Aux États-Unis, plus de quinze millions d’adultes souffrent de maux de dos chroniques. En France, 64% des habitants ont souffert du dos ou de douleurs aux articulations au cours de ces douze derniers mois, selon un sondage Opinionway publié en 2020. Des problèmes gênants voire handicapants dans la vie de tous les jours. Selon l’Assurance maladie, le mal de dos est à l’origine de 2,3 millions de journées de travail perdues chaque année dans le secteur de l’aide et des soins à la personne. Une conséquence observable dans beaucoup d’autres secteurs d’activité. La raison principale de ces souffrances est souvent la lombalgie, c’est-à-dire une douleur intense au niveau des vertèbres lombaires, situées en bas du dos. En vieillissant, la fréquence des lombalgies peut augmenter en raison de la dégénérescence des disques qui soutiennent ces vertèbres. Un phénomène qui favorise ce problème de santé.
Un nouveau traitement préventif pour éviter la dégénérescence discale
Bien que les lombalgies touchent beaucoup de personnes, il existe peu de traitements. Lorsque la douleur est présente, les principaux sont des médicaments, des injections ou encore une intervention chirurgicale. Mais ceux-ci ne conviennent pas à tous les patients. Certains ne répondent pas aux critères de la chirurgie, d’autres ne sont pas soulagés par les injections. Enfin, dernier bémol des traitements actuels : L'utilisation prolongée de médicaments comporte un risque de dépendance. Pour ce qui est de la prise en charge préventive des lombalgies, les médecins recommandent généralement de pratiquer de l'activité physique régulière ou d’avoir un suivi de kinésithérapie. Mais des chercheurs viennent peut-être de trouver une nouvelle solution préventive : un cocktail de médicaments qui élimine les cellules vieillissantes et réduit la dégénérescence discale à la base des lombalgies. Leur résultats viennent d’être publiés dans la revue Nature Communications.
Les sénolytiques remplacent les cellules abîmées
“Une fois que les disques intervertébraux commencent à vieillir, il se produit très peu de régénération, explique Makarand Risbud, l’un des auteurs. Mais nos résultats montrent qu'il est possible d'atténuer la dégénérescence discale liée au vieillissement". Pour cela, les chercheurs ont testé un traitement basé sur une classe de molécules appelés sénolytiques, déjà connues des scientifiques comme traitement contre le vieillissement des cellules. Comment les sénolytiques fonctionnent-ils ? Avec l'âge, chaque tissu du corps accumule des cellules sénescentes. Celles-ci sécrètent des enzymes destructrices et des protéines inflammatoires qui affectent les cellules saines voisines, qui finissent par se détériorer. L’action des médicaments sénolytiques est simple : ils éliminent les cellules sénescentes et celles endommagées qui sont naturellement remplacées par de nouvelles cellules saines.

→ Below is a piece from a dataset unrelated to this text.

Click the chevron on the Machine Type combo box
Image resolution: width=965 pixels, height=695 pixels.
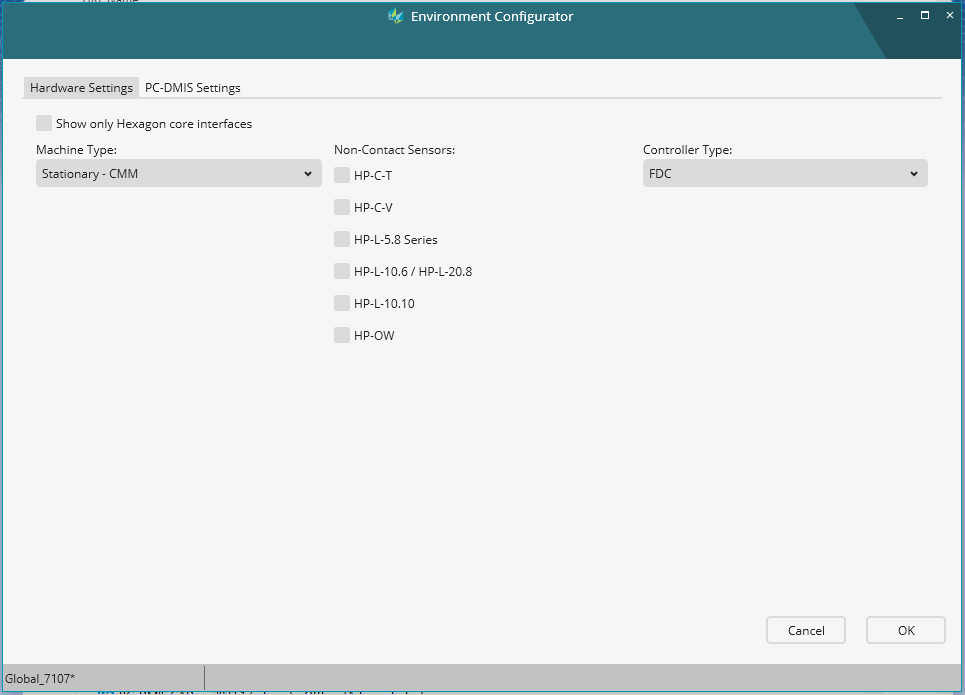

Un effet protecteur et préventif chez les souris les plus jeunes
Lors de leurs expériences, les chercheurs ont testé ensemble deux médicaments sénolytiques : le dasatinib et la quercétine. Ils ont testé ce cocktail, par injection hebdomadaire, sur des souris jeunes, d'âge moyen et âgées. Résultats : les rongeurs les plus jeunes ont tiré un meilleur bénéfice de ce traitement que leurs aînées. En effet, les souris jeunes et d’âge moyen avaient moins de dégénérescence discale et de cellules sénescentes une fois arrivées à un âge avancé comparativement à celles qui avaient reçu un placebo. Autrement dit, ce cocktail de médicaments avait un effet protecteur et préventif contre les problèmes de dos.
“Une nouvelle approche préventive”
"La thérapie a été la plus efficace lorsque nous avons commencé à traiter les souris alors que ces cellules sénescentes commençaient tout juste à émerger, explique Makarand Risbud. Nos résultats montrent que s'ils sont administrés tôt, les médicaments sénolytiques peuvent ralentir la dégénérescence discale. Il s'agit d'une nouvelle approche préventive”. Néanmoins, pour être efficace, ce traitement hebdomadaire devait être administré jusqu'à ce que les souris atteignent un âge avancé, ce qui voudrait dire pendant de nombreuses années chez l’Homme. Mais, à ce stade de leurs travaux, les chercheurs n'ont pas observé d'effets secondaires néfastes à long terme. "Il est possible que les gens doivent prendre cela pendant longtemps pour que le traitement soit efficace, et nos données montrent que les médicaments ont été bien tolérés, au moins chez les souris", souligne Makarand Risbud. À terme, les chercheurs souhaitent tester ce remède sur l’homme et ainsi, peut-être, offrir une nouvelle voie thérapeutique aux patients.